[WORK INSTRUCTION]
Starting with the first line, output the data exactly, through to the last line.

[DATA FOR ANALYSIS]
________________________

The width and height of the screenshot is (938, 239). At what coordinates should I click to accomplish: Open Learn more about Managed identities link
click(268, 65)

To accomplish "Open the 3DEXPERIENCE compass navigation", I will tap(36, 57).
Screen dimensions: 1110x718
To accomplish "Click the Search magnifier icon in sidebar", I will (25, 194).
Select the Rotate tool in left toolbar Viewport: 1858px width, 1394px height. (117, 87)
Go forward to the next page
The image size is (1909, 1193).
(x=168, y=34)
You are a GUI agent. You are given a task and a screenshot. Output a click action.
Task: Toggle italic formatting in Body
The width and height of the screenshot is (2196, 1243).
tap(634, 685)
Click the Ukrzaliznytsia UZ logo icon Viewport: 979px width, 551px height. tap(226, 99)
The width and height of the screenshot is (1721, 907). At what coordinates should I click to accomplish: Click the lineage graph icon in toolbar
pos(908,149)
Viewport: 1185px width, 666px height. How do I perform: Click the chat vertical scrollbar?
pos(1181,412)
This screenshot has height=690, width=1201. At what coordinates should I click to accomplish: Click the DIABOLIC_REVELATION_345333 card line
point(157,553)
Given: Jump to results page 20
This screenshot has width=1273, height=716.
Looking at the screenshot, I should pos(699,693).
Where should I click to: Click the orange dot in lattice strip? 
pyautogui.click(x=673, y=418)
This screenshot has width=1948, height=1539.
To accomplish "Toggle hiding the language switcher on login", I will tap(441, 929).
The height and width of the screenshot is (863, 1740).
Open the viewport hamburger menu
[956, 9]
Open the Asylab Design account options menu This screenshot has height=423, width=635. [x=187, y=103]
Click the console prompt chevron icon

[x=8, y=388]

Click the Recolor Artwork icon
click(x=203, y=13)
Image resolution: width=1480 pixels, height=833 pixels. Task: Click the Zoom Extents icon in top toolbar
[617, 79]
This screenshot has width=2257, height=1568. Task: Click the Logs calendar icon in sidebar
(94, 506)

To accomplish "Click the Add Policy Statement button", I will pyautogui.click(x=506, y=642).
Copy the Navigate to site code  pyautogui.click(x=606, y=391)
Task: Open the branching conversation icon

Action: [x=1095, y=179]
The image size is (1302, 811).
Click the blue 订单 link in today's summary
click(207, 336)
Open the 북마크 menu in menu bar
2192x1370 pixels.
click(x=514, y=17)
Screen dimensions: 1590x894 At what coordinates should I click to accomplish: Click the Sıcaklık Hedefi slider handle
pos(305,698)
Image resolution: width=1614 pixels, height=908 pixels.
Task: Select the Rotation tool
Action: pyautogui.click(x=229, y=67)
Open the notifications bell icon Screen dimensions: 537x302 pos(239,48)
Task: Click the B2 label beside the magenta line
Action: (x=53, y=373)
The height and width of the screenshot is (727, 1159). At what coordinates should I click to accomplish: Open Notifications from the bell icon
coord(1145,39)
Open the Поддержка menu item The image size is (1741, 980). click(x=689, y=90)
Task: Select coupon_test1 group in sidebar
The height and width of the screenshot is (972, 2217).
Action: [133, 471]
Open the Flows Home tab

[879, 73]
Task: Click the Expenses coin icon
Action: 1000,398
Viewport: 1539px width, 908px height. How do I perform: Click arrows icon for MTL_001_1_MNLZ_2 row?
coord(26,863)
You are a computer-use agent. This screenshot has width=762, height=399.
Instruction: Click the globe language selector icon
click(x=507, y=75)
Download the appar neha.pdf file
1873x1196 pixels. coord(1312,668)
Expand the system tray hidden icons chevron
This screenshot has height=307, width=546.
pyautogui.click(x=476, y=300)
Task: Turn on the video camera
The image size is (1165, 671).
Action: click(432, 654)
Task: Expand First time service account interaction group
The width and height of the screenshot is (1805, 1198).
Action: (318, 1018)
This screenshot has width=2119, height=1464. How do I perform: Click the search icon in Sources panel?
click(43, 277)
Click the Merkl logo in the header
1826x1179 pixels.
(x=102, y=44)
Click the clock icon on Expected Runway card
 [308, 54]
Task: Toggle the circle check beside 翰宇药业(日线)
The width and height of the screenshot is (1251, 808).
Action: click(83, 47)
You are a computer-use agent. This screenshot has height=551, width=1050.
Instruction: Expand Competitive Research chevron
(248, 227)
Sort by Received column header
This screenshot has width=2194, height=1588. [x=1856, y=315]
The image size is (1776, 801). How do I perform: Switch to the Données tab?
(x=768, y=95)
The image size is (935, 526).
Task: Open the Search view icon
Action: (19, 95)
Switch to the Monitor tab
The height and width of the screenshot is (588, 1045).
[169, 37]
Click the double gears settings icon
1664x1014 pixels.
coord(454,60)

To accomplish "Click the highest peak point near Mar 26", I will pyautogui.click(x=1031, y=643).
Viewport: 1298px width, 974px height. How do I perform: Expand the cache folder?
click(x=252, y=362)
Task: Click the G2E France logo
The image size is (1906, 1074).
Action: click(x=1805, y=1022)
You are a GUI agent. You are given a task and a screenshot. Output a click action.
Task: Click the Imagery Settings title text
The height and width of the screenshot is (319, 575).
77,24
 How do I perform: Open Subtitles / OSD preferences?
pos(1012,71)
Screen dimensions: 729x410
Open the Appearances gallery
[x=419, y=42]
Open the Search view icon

________________________

[OUTPUT OF THE TASK]
The width and height of the screenshot is (938, 239). At what coordinates should I click to accomplish: Open Learn more about Managed identities link
click(268, 65)

To accomplish "Open the 3DEXPERIENCE compass navigation", I will tap(36, 57).
Screen dimensions: 1110x718
To accomplish "Click the Search magnifier icon in sidebar", I will (25, 194).
Select the Rotate tool in left toolbar Viewport: 1858px width, 1394px height. (117, 87)
Go forward to the next page
The image size is (1909, 1193).
(x=168, y=34)
You are a GUI agent. You are given a task and a screenshot. Output a click action.
Task: Toggle italic formatting in Body
The width and height of the screenshot is (2196, 1243).
tap(634, 685)
Click the Ukrzaliznytsia UZ logo icon Viewport: 979px width, 551px height. tap(226, 99)
The width and height of the screenshot is (1721, 907). At what coordinates should I click to accomplish: Click the lineage graph icon in toolbar
pos(908,149)
Viewport: 1185px width, 666px height. How do I perform: Click the chat vertical scrollbar?
pos(1181,412)
This screenshot has height=690, width=1201. At what coordinates should I click to accomplish: Click the DIABOLIC_REVELATION_345333 card line
point(157,553)
Given: Jump to results page 20
This screenshot has width=1273, height=716.
Looking at the screenshot, I should pos(699,693).
Where should I click to: Click the orange dot in lattice strip? 
pyautogui.click(x=673, y=418)
This screenshot has width=1948, height=1539.
To accomplish "Toggle hiding the language switcher on login", I will tap(441, 929).
The height and width of the screenshot is (863, 1740).
Open the viewport hamburger menu
[956, 9]
Open the Asylab Design account options menu This screenshot has height=423, width=635. [x=187, y=103]
Click the console prompt chevron icon

[x=8, y=388]

Click the Recolor Artwork icon
click(x=203, y=13)
Image resolution: width=1480 pixels, height=833 pixels. Task: Click the Zoom Extents icon in top toolbar
[617, 79]
This screenshot has width=2257, height=1568. Task: Click the Logs calendar icon in sidebar
(94, 506)

To accomplish "Click the Add Policy Statement button", I will pyautogui.click(x=506, y=642).
Copy the Navigate to site code  pyautogui.click(x=606, y=391)
Task: Open the branching conversation icon

Action: [x=1095, y=179]
The image size is (1302, 811).
Click the blue 订单 link in today's summary
click(207, 336)
Open the 북마크 menu in menu bar
2192x1370 pixels.
click(x=514, y=17)
Screen dimensions: 1590x894 At what coordinates should I click to accomplish: Click the Sıcaklık Hedefi slider handle
pos(305,698)
Image resolution: width=1614 pixels, height=908 pixels.
Task: Select the Rotation tool
Action: pyautogui.click(x=229, y=67)
Open the notifications bell icon Screen dimensions: 537x302 pos(239,48)
Task: Click the B2 label beside the magenta line
Action: (x=53, y=373)
The height and width of the screenshot is (727, 1159). At what coordinates should I click to accomplish: Open Notifications from the bell icon
coord(1145,39)
Open the Поддержка menu item The image size is (1741, 980). click(x=689, y=90)
Task: Select coupon_test1 group in sidebar
The height and width of the screenshot is (972, 2217).
Action: [133, 471]
Open the Flows Home tab

[879, 73]
Task: Click the Expenses coin icon
Action: 1000,398
Viewport: 1539px width, 908px height. How do I perform: Click arrows icon for MTL_001_1_MNLZ_2 row?
coord(26,863)
You are a computer-use agent. This screenshot has width=762, height=399.
Instruction: Click the globe language selector icon
click(x=507, y=75)
Download the appar neha.pdf file
1873x1196 pixels. coord(1312,668)
Expand the system tray hidden icons chevron
This screenshot has height=307, width=546.
pyautogui.click(x=476, y=300)
Task: Turn on the video camera
The image size is (1165, 671).
Action: click(432, 654)
Task: Expand First time service account interaction group
The width and height of the screenshot is (1805, 1198).
Action: (318, 1018)
This screenshot has width=2119, height=1464. How do I perform: Click the search icon in Sources panel?
click(43, 277)
Click the Merkl logo in the header
1826x1179 pixels.
(x=102, y=44)
Click the clock icon on Expected Runway card
 [308, 54]
Task: Toggle the circle check beside 翰宇药业(日线)
The width and height of the screenshot is (1251, 808).
Action: click(83, 47)
You are a computer-use agent. This screenshot has height=551, width=1050.
Instruction: Expand Competitive Research chevron
(248, 227)
Sort by Received column header
This screenshot has width=2194, height=1588. [x=1856, y=315]
The image size is (1776, 801). How do I perform: Switch to the Données tab?
(x=768, y=95)
The image size is (935, 526).
Task: Open the Search view icon
Action: (19, 95)
Switch to the Monitor tab
The height and width of the screenshot is (588, 1045).
[169, 37]
Click the double gears settings icon
1664x1014 pixels.
coord(454,60)

To accomplish "Click the highest peak point near Mar 26", I will pyautogui.click(x=1031, y=643).
Viewport: 1298px width, 974px height. How do I perform: Expand the cache folder?
click(x=252, y=362)
Task: Click the G2E France logo
The image size is (1906, 1074).
Action: click(x=1805, y=1022)
You are a GUI agent. You are given a task and a screenshot. Output a click action.
Task: Click the Imagery Settings title text
The height and width of the screenshot is (319, 575).
77,24
 How do I perform: Open Subtitles / OSD preferences?
pos(1012,71)
Screen dimensions: 729x410
Open the Appearances gallery
[x=419, y=42]
Open the Search view icon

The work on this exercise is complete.